Collected data entries:
+--
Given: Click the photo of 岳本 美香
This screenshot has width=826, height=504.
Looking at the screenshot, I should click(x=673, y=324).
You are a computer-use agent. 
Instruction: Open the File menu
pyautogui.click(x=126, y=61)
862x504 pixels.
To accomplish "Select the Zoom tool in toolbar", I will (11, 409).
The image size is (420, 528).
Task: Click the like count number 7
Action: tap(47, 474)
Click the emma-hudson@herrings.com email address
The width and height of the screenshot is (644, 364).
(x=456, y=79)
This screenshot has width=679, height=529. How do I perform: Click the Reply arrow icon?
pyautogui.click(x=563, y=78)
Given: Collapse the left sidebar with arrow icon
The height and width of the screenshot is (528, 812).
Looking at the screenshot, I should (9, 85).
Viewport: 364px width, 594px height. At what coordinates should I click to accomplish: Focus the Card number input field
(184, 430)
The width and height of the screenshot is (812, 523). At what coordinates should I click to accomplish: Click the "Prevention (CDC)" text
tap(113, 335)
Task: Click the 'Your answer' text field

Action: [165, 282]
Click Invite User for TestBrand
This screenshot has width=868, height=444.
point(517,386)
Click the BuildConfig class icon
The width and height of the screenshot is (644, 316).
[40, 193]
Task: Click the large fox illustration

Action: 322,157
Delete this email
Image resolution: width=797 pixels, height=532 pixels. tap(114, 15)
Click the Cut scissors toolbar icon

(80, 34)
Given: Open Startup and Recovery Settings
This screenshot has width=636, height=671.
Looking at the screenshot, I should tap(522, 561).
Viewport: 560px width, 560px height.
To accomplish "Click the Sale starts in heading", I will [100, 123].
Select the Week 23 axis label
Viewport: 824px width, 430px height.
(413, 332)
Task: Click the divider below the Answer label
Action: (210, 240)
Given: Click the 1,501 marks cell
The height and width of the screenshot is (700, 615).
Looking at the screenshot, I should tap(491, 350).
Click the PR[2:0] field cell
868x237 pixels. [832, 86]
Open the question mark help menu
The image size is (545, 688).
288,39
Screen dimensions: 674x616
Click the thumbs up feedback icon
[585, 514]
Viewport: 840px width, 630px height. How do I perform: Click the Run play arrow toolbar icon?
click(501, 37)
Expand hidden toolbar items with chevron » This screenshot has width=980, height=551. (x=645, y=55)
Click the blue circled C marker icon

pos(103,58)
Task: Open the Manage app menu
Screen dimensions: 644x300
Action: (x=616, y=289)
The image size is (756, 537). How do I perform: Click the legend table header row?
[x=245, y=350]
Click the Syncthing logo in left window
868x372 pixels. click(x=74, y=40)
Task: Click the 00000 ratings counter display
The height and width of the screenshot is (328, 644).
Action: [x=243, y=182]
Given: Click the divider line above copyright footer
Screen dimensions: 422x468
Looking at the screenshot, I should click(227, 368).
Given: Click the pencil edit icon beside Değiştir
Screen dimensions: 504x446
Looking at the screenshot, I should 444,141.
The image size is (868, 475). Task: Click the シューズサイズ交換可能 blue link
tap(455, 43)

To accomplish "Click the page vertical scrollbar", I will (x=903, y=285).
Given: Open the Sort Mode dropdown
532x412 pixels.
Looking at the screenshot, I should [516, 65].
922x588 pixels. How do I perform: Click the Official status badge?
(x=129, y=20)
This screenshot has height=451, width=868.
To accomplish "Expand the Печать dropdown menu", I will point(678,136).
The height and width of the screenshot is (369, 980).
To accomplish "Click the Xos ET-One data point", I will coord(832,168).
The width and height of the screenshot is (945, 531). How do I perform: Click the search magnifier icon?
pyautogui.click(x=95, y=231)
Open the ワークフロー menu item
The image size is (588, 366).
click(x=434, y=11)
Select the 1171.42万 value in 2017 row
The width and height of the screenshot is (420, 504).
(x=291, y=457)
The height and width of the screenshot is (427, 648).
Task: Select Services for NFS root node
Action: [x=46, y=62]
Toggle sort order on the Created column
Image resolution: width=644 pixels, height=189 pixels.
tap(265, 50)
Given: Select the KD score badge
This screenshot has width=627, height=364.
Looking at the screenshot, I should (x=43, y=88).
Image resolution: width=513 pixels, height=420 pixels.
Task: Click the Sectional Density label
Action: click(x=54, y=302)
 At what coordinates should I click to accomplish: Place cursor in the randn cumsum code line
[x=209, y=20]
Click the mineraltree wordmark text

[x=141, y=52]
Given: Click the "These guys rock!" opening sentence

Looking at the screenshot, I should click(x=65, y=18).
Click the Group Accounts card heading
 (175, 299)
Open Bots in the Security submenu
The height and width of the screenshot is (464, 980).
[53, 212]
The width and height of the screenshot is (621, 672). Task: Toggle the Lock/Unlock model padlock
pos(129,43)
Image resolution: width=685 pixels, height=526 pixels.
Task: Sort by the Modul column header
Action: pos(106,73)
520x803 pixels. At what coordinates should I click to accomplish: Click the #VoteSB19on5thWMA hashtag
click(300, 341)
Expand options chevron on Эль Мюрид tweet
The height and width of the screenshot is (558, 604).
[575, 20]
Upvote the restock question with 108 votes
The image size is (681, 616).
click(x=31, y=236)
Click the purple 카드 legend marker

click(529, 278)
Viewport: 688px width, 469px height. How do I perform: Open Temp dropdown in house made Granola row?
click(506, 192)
+--
**Problem requirements**
What is the number of lines in the records that hold the word "Expand"? Answer with that number by itself.

**The completed task**
3